§ Exercise materials:
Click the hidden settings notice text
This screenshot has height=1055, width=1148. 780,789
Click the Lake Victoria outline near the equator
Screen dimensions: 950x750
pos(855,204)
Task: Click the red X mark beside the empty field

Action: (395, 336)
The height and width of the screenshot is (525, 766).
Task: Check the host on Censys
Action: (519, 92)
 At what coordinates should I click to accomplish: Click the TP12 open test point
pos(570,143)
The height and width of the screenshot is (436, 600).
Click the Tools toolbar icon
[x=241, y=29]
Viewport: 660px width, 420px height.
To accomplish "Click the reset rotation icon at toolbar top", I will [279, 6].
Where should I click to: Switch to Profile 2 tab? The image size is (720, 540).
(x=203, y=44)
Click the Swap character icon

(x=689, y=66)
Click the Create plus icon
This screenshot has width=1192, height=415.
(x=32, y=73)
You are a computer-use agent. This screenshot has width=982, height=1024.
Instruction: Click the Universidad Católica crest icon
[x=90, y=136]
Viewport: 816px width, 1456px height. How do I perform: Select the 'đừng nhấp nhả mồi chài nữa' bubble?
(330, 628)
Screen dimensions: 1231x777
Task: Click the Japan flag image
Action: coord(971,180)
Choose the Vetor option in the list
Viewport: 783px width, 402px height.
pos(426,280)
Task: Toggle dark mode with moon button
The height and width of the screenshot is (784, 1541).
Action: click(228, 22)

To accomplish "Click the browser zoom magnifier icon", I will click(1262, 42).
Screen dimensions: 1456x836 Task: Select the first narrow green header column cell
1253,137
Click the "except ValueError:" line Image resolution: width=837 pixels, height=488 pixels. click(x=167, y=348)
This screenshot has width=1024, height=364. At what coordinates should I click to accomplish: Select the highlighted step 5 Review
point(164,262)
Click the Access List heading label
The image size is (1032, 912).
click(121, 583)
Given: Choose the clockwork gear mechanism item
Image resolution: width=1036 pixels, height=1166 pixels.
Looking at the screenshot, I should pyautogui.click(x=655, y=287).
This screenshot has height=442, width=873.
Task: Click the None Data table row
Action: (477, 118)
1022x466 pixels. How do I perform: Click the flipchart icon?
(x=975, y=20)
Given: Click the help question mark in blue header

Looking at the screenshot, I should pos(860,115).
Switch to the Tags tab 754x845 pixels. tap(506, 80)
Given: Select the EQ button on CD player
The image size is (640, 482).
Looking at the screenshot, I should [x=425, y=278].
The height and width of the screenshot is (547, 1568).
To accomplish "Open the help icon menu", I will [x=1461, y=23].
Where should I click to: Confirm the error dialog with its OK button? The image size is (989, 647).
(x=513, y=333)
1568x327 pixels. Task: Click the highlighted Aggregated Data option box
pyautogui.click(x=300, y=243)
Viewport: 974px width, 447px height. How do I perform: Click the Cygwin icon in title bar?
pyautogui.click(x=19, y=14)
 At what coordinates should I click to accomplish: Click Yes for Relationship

§ Task to carry out: Would you retype all of the data exactly as shown?

§ The answer:
Click the hidden settings notice text
This screenshot has height=1055, width=1148. 780,789
Click the Lake Victoria outline near the equator
Screen dimensions: 950x750
pos(855,204)
Task: Click the red X mark beside the empty field

Action: (395, 336)
The height and width of the screenshot is (525, 766).
Task: Check the host on Censys
Action: (519, 92)
 At what coordinates should I click to accomplish: Click the TP12 open test point
pos(570,143)
The height and width of the screenshot is (436, 600).
Click the Tools toolbar icon
[x=241, y=29]
Viewport: 660px width, 420px height.
To accomplish "Click the reset rotation icon at toolbar top", I will [279, 6].
Where should I click to: Switch to Profile 2 tab? The image size is (720, 540).
(x=203, y=44)
Click the Swap character icon

(x=689, y=66)
Click the Create plus icon
This screenshot has width=1192, height=415.
(x=32, y=73)
You are a computer-use agent. This screenshot has width=982, height=1024.
Instruction: Click the Universidad Católica crest icon
[x=90, y=136]
Viewport: 816px width, 1456px height. How do I perform: Select the 'đừng nhấp nhả mồi chài nữa' bubble?
(330, 628)
Screen dimensions: 1231x777
Task: Click the Japan flag image
Action: coord(971,180)
Choose the Vetor option in the list
Viewport: 783px width, 402px height.
pos(426,280)
Task: Toggle dark mode with moon button
The height and width of the screenshot is (784, 1541).
Action: click(228, 22)

To accomplish "Click the browser zoom magnifier icon", I will click(1262, 42).
Screen dimensions: 1456x836 Task: Select the first narrow green header column cell
1253,137
Click the "except ValueError:" line Image resolution: width=837 pixels, height=488 pixels. click(x=167, y=348)
This screenshot has width=1024, height=364. At what coordinates should I click to accomplish: Select the highlighted step 5 Review
point(164,262)
Click the Access List heading label
The image size is (1032, 912).
click(121, 583)
Given: Choose the clockwork gear mechanism item
Image resolution: width=1036 pixels, height=1166 pixels.
Looking at the screenshot, I should pyautogui.click(x=655, y=287).
This screenshot has height=442, width=873.
Task: Click the None Data table row
Action: (477, 118)
1022x466 pixels. How do I perform: Click the flipchart icon?
(x=975, y=20)
Given: Click the help question mark in blue header

Looking at the screenshot, I should pos(860,115).
Switch to the Tags tab 754x845 pixels. tap(506, 80)
Given: Select the EQ button on CD player
The image size is (640, 482).
Looking at the screenshot, I should [x=425, y=278].
The height and width of the screenshot is (547, 1568).
To accomplish "Open the help icon menu", I will [x=1461, y=23].
Where should I click to: Confirm the error dialog with its OK button? The image size is (989, 647).
(x=513, y=333)
1568x327 pixels. Task: Click the highlighted Aggregated Data option box
pyautogui.click(x=300, y=243)
Viewport: 974px width, 447px height. How do I perform: Click the Cygwin icon in title bar?
pyautogui.click(x=19, y=14)
 At what coordinates should I click to accomplish: Click Yes for Relationship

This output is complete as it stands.